The Rock Bandit

M has an obsession with rocks. She calls herself a rock collector, but it goes beyond that into something I can't quite make sense of. Since we live in the desert and everybody is constantly preaching to us that we need to conserve water, every single house on our street has nothing but the pea-gravel version of landscaping. You know, those little ugly gray and brown rocks that only serve to remind us that we live in a parched, barren area not really fit for human existence. In fact almost every suburban tract house within a 30 mile radius probably has some of those rocks in the front yard. Absolutely nothing special about them that I can see, but M insists on gathering a few (or more than a few) every time she's out and adding them to her "collection" on the bookshelf. Every once in a while she'll luck out and come home with a big hunk of something that appears to be concrete and her excitement is palpable.

"I'm not sure that's a rock," I say.

"Yes it is! I'm adding it to my collection!" she says, her voice bright. She adds it to the other dusty, ugly shapes on her bookshelf, as if she doesn't have ten or fifteen chunks of concrete sitting there already.

Then, being the sneaky, unsupportive mom that I am, whenever I clean the girls' room, I steal all the rocks from the bookshelves, buckets or bags where she has stashed them and pour them back into the front yard. She does come home and complain, but what can I do? I can't have the front landscaping constantly migrating into the bedroom.

The most irritating part is how we constantly find the rocks all over the place in the house. On the bathroom floor (or in the bathroom sink, like this morning). Tons of little rocky chips in the carpet that only serve to damage my already incompetent vacuum. And best of all, I am forever fishing little pieces of gravel out of K's mouth. He, at least, appreciates M's collection because apparently those rocks taste yummy.

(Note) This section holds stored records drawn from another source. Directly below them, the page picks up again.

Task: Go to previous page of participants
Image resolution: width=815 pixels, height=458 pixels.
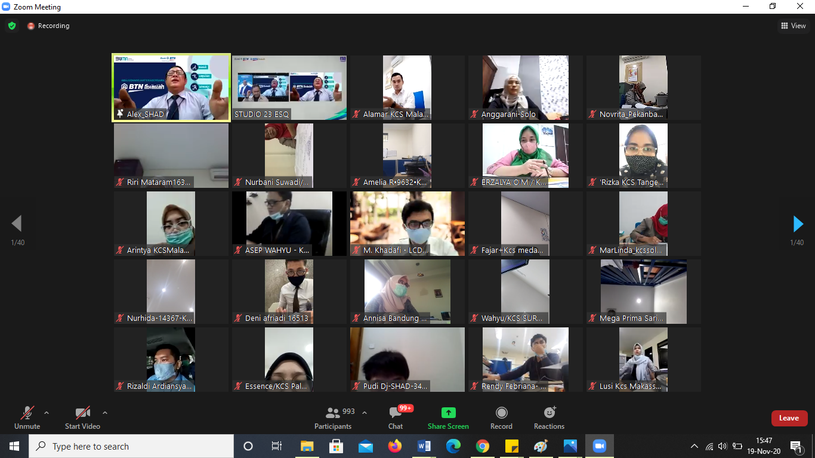Action: [17, 224]
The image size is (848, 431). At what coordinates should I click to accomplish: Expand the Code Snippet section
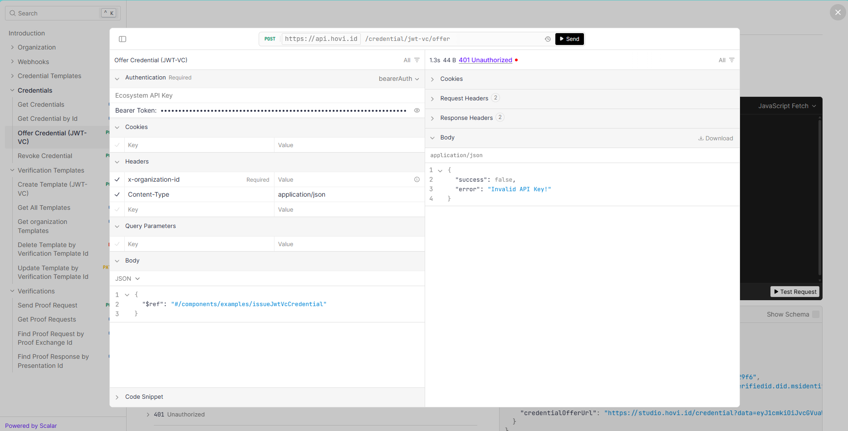point(144,396)
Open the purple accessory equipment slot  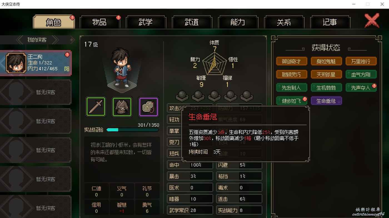(148, 107)
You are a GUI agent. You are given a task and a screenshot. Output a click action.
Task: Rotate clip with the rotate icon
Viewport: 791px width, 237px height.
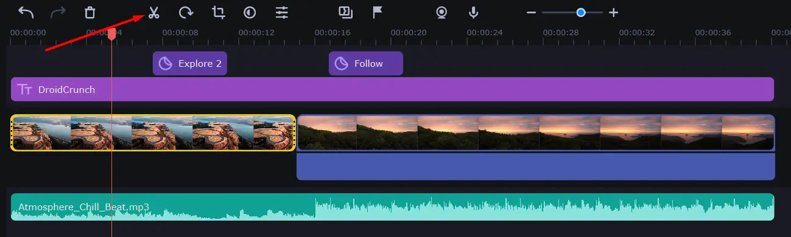(186, 12)

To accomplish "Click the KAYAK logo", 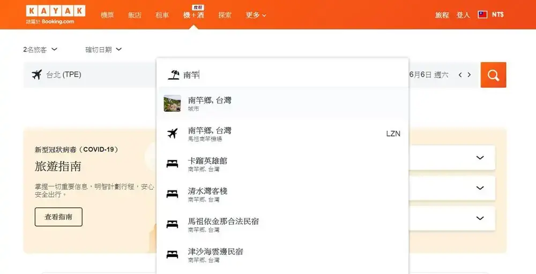I will click(55, 11).
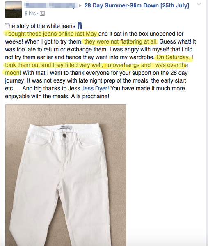Click the blue jeans emoji icon
The height and width of the screenshot is (246, 208).
coord(80,26)
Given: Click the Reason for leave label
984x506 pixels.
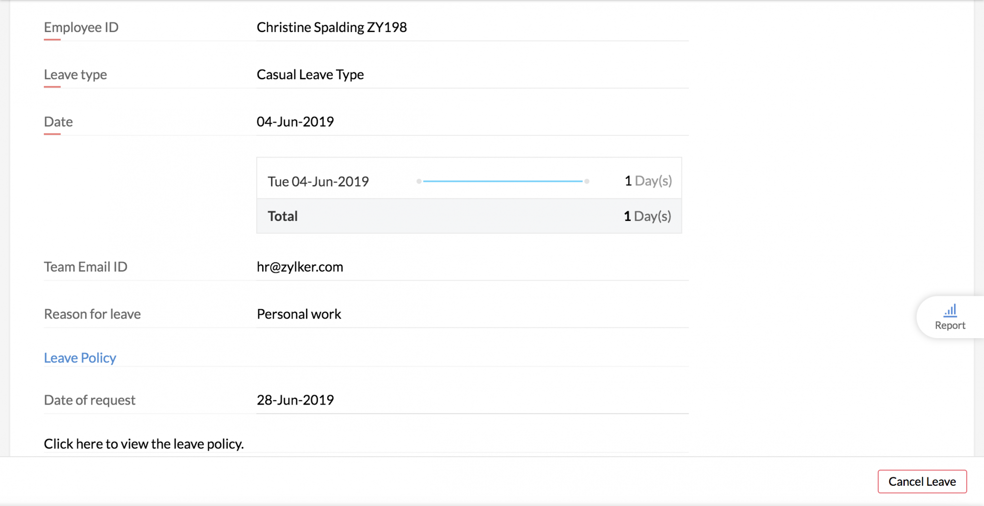Looking at the screenshot, I should point(92,314).
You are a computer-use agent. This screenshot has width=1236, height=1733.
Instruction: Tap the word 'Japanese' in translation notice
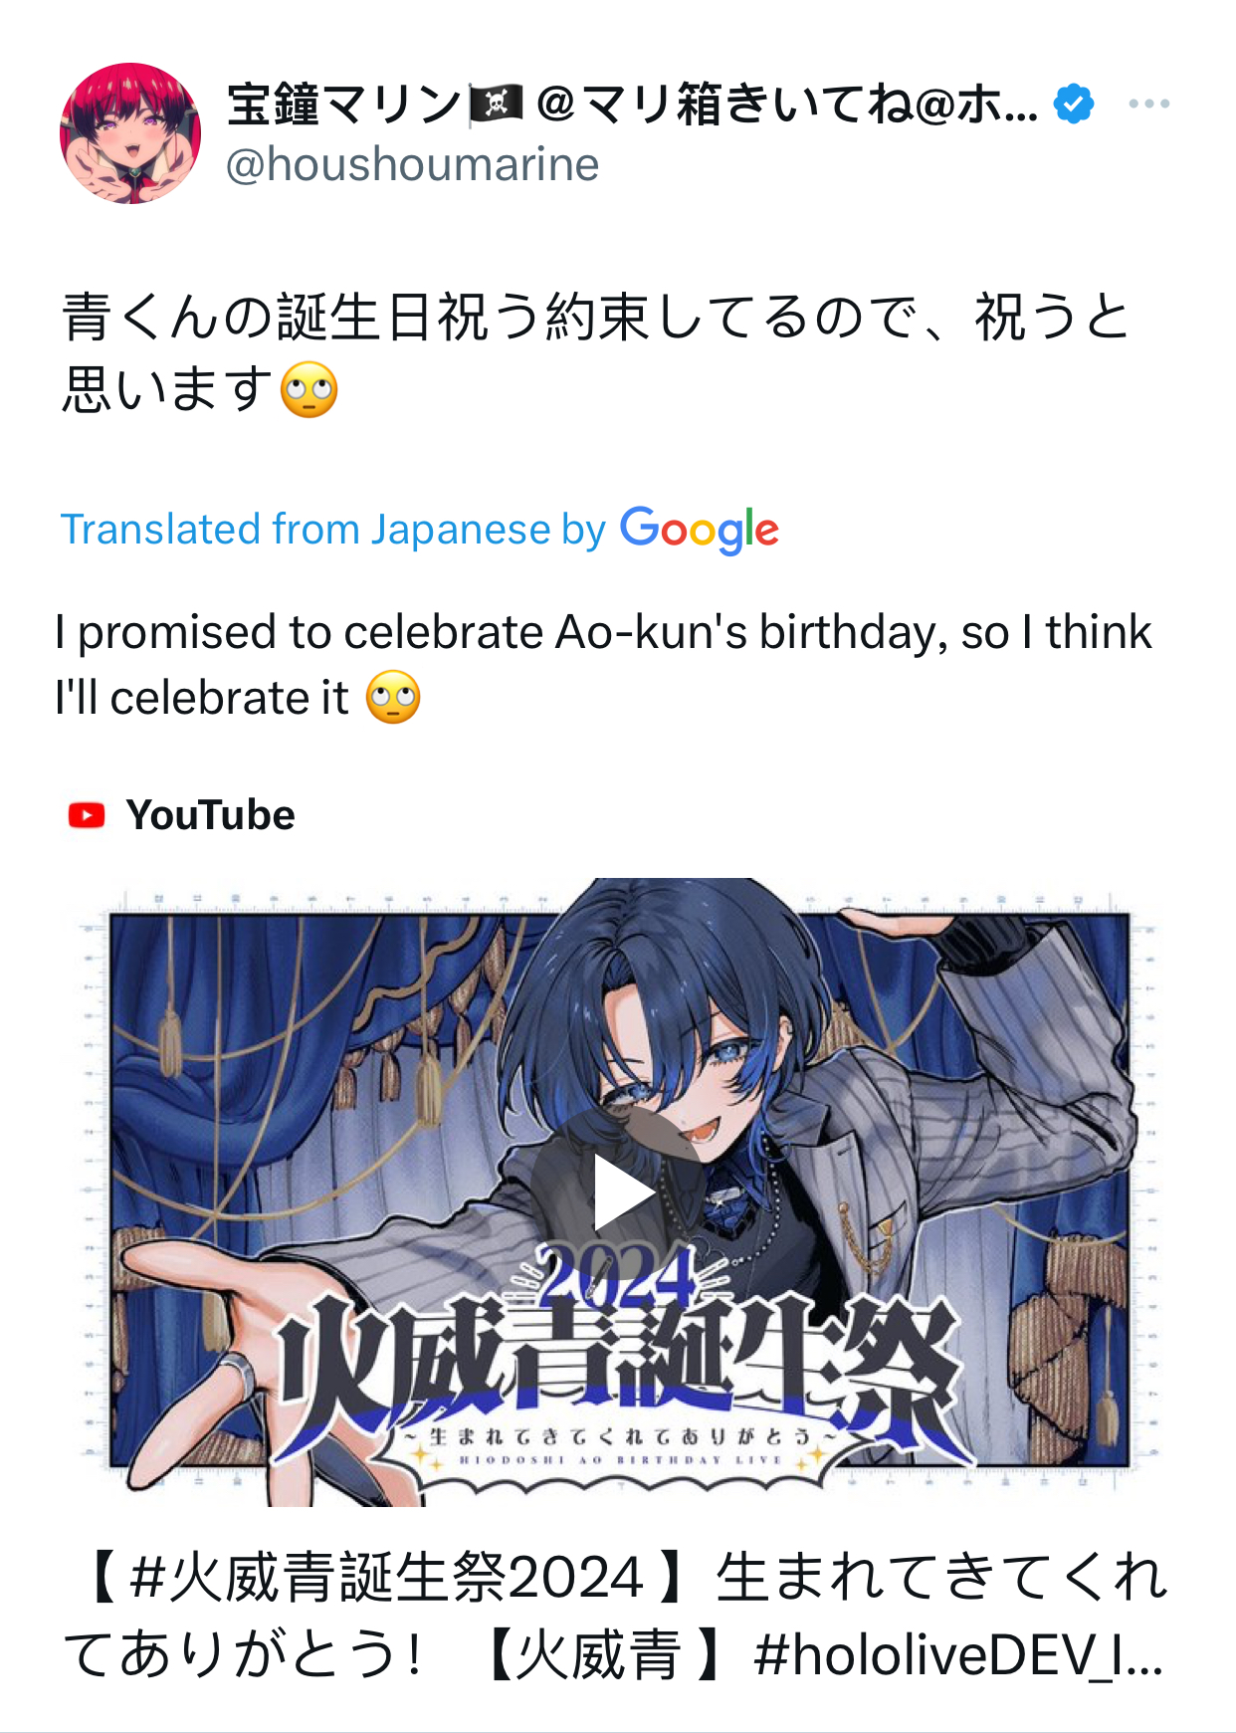tap(461, 530)
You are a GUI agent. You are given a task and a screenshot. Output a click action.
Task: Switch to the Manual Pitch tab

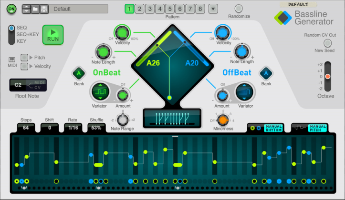point(309,128)
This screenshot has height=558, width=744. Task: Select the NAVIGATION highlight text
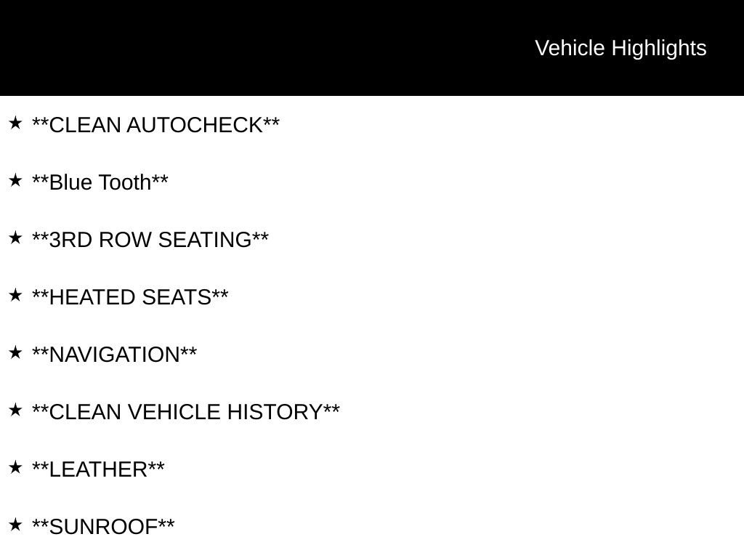(x=115, y=355)
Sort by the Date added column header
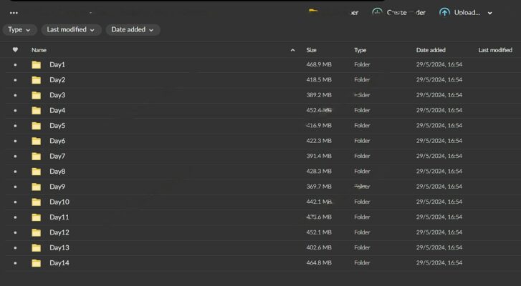Image resolution: width=521 pixels, height=286 pixels. [x=431, y=50]
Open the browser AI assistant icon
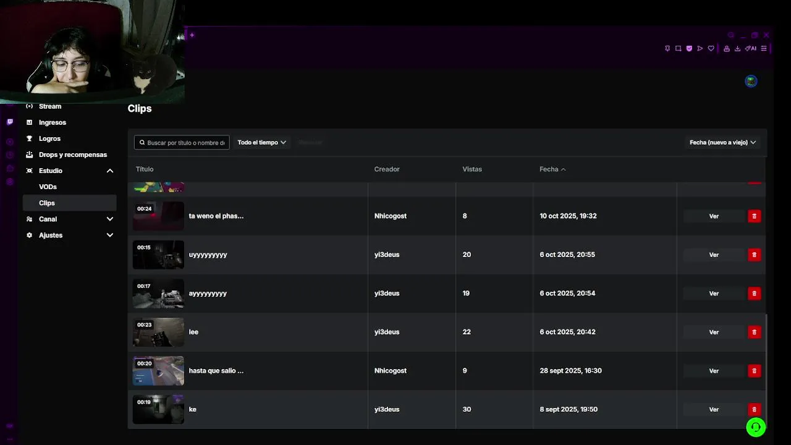Image resolution: width=791 pixels, height=445 pixels. [751, 49]
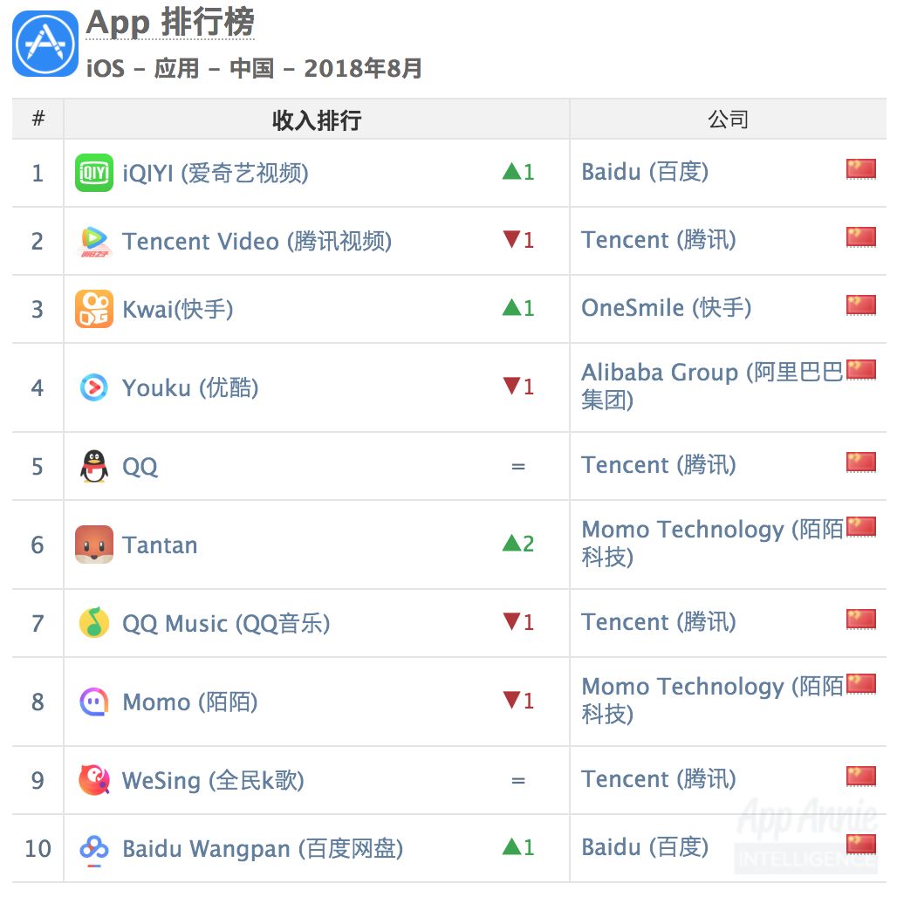
Task: Click the QQ Music app icon
Action: (x=93, y=623)
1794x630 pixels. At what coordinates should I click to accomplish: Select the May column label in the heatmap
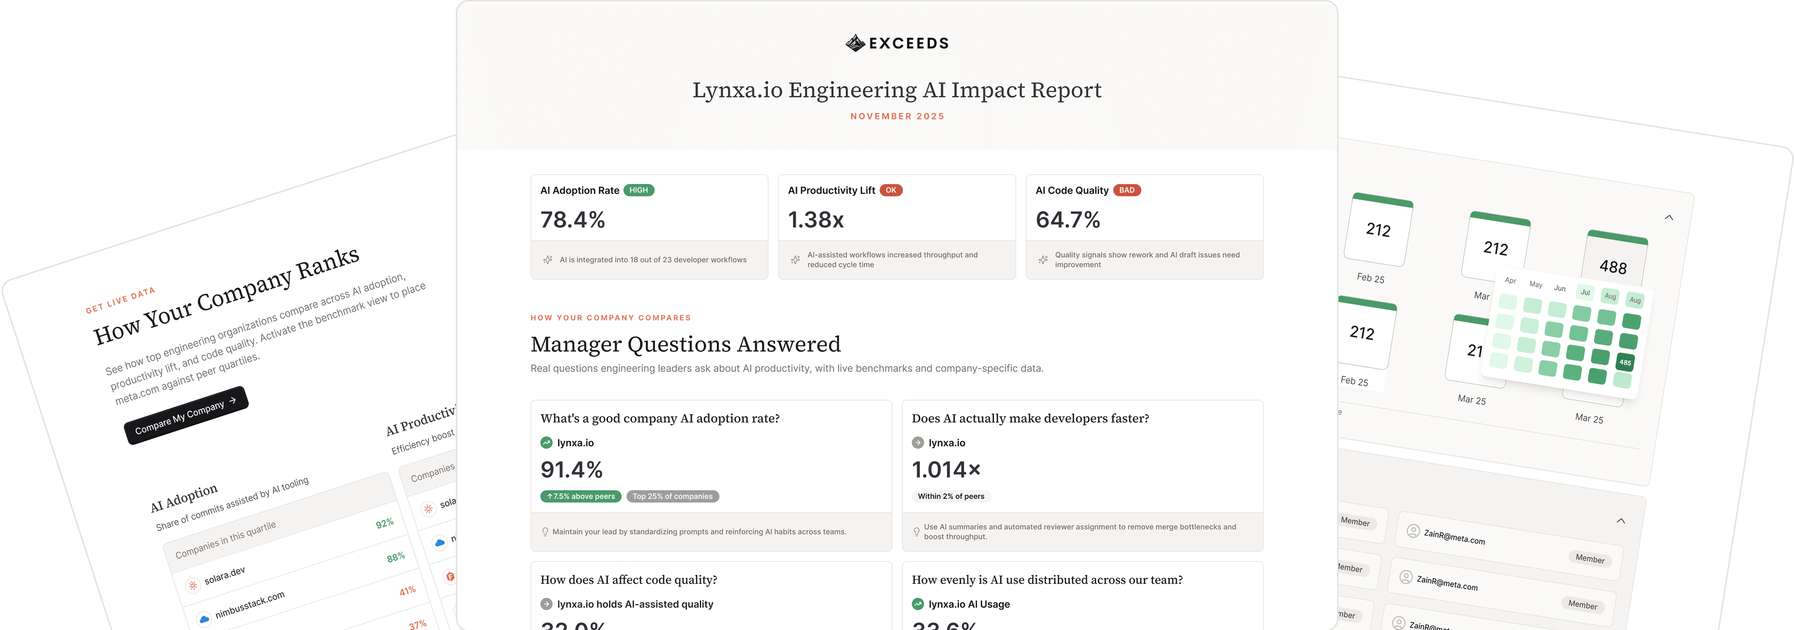(1536, 284)
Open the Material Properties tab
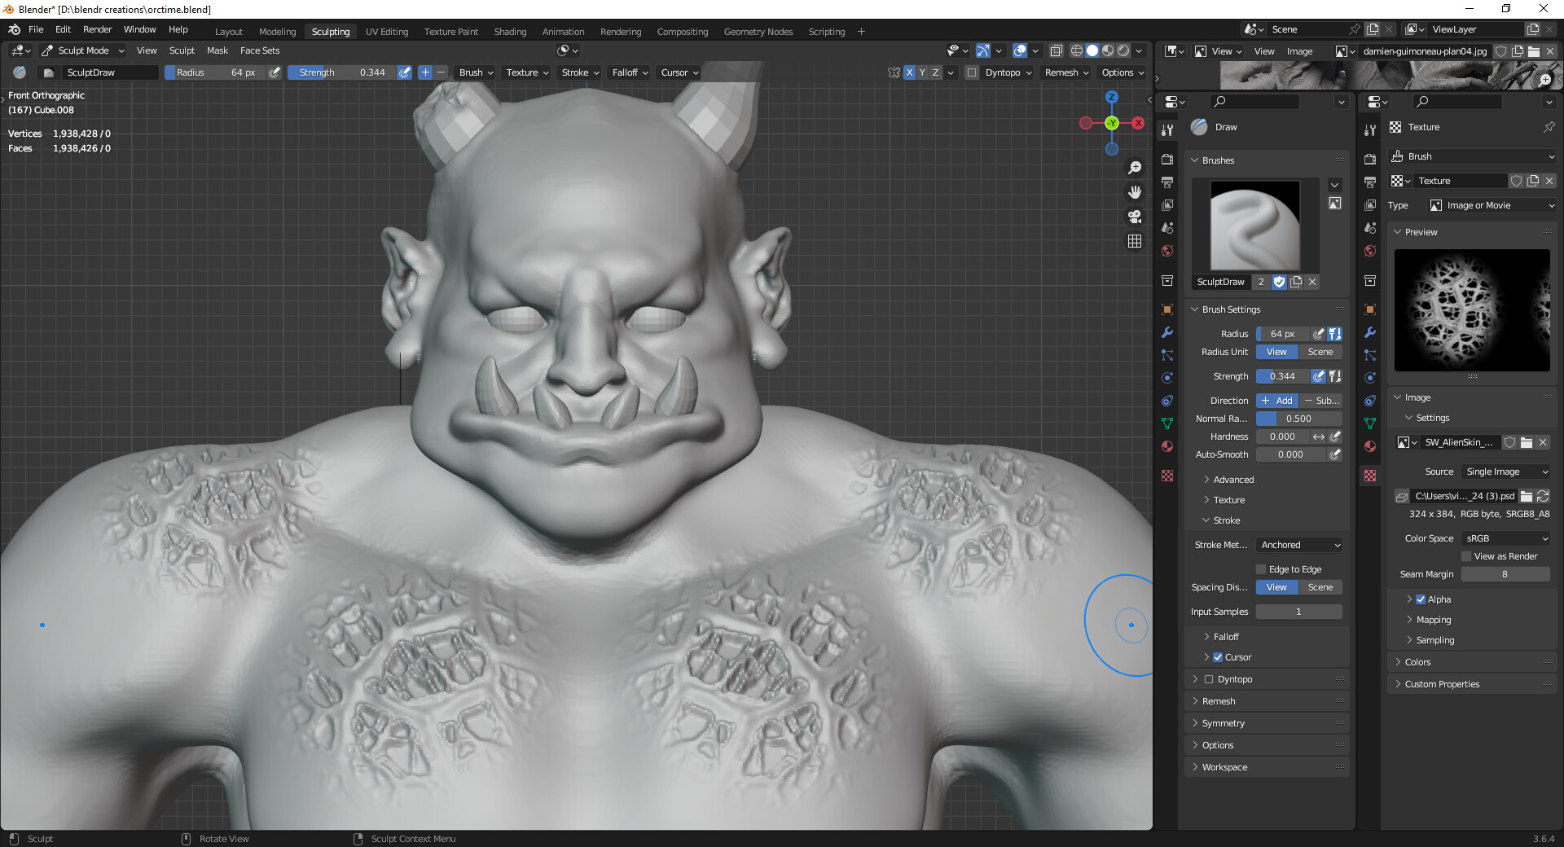This screenshot has height=847, width=1564. tap(1167, 446)
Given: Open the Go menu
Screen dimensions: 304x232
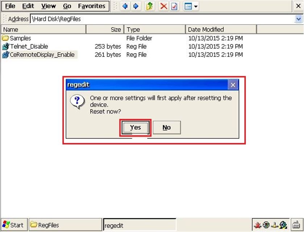Looking at the screenshot, I should (67, 6).
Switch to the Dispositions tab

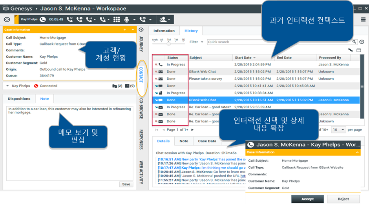tap(19, 99)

Am I stomping on my child's hopes and dreams by sabotaging her hobby? Possibly, but I don't think I can live with the desert inside my house as well as outside. There are limits to what a woman can stand!

Comments

kristi said…
What about a treasure bucket and then once it's full she has to dump it and then refill again. They have some cute clear plastic ones that even have locks - I got one for my friends daughter in CT at like walgreens in the make-up section. She had just started wearing lip gloss and her brother kept ruining it. The lock kept him out!
Too bad we weren't all in CT, down by Mystic they have a dinosaur place and they have a whole excavation place where the kids uncover dinosaurs and then they put on miners hats with lights and dig for gems and crytals. Nic has a HUGE bucket! Some time when I see Marianne out I'll have Nic go out with his "treasures" and show her.
The Hatch's said…
Lets just look at it this way... Atleast it's rocks and not something more expensive. Atleast they're free.
Kaycee said…
That post put a smile on my face.
Abby said…
I'm a sucker for stupid stuff like that. I'd probably sneak half of them out every so often. I'd feel too bad taking what she thought was so fabulous and beautiful. Maybe tell her she can only have 10 rocks at a time and make her choose which are the best ones? Maybe that way she'll keep better track of them, too, since she can only have a limited number.